+++ LISTED RECORDS
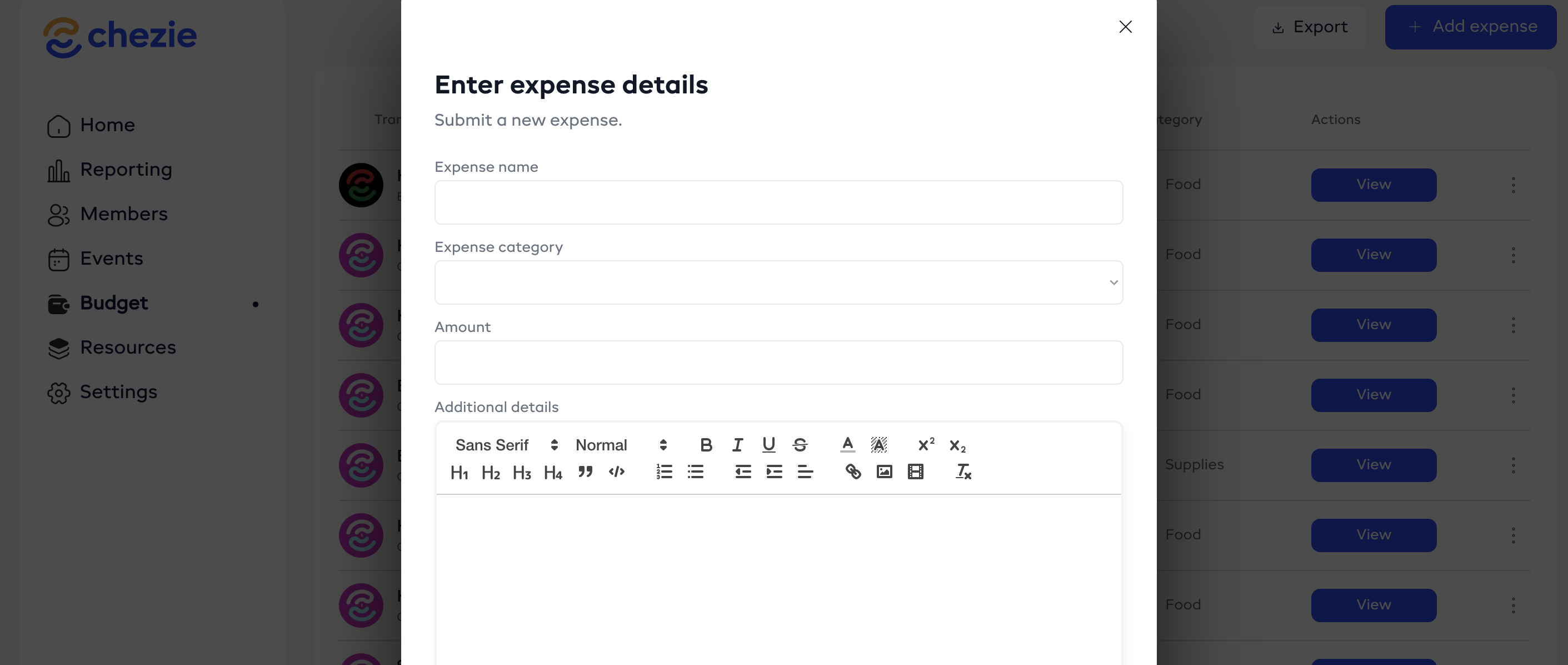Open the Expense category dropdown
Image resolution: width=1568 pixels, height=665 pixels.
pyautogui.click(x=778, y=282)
++++++
+++ LISTED RECORDS
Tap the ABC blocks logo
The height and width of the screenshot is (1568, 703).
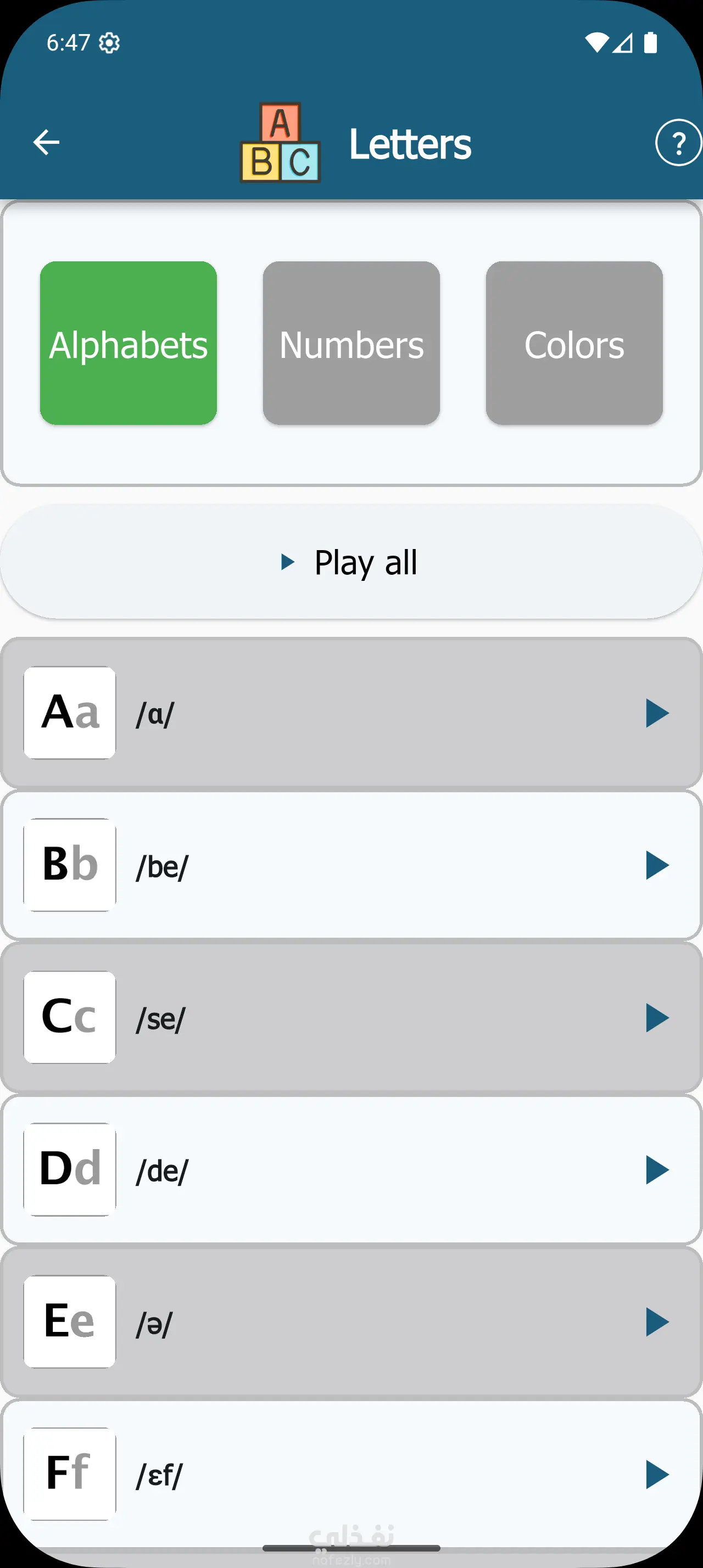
++++++
+++ LISTED RECORDS
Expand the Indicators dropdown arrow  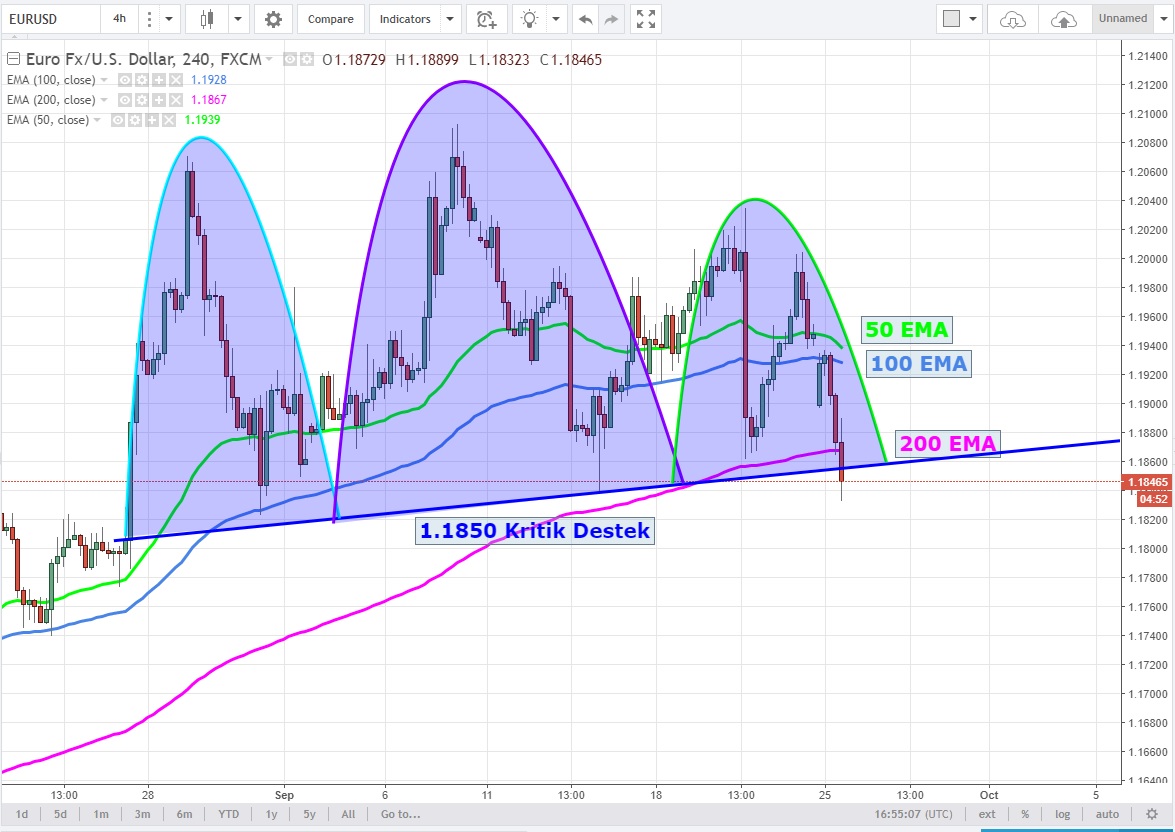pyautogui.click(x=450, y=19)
++++++
From the rows above, extract each line that contains the string "width". Letter case must match.

Image resolution: width=1568 pixels, height=665 pixels.
The height and width of the screenshot is (1568, 703).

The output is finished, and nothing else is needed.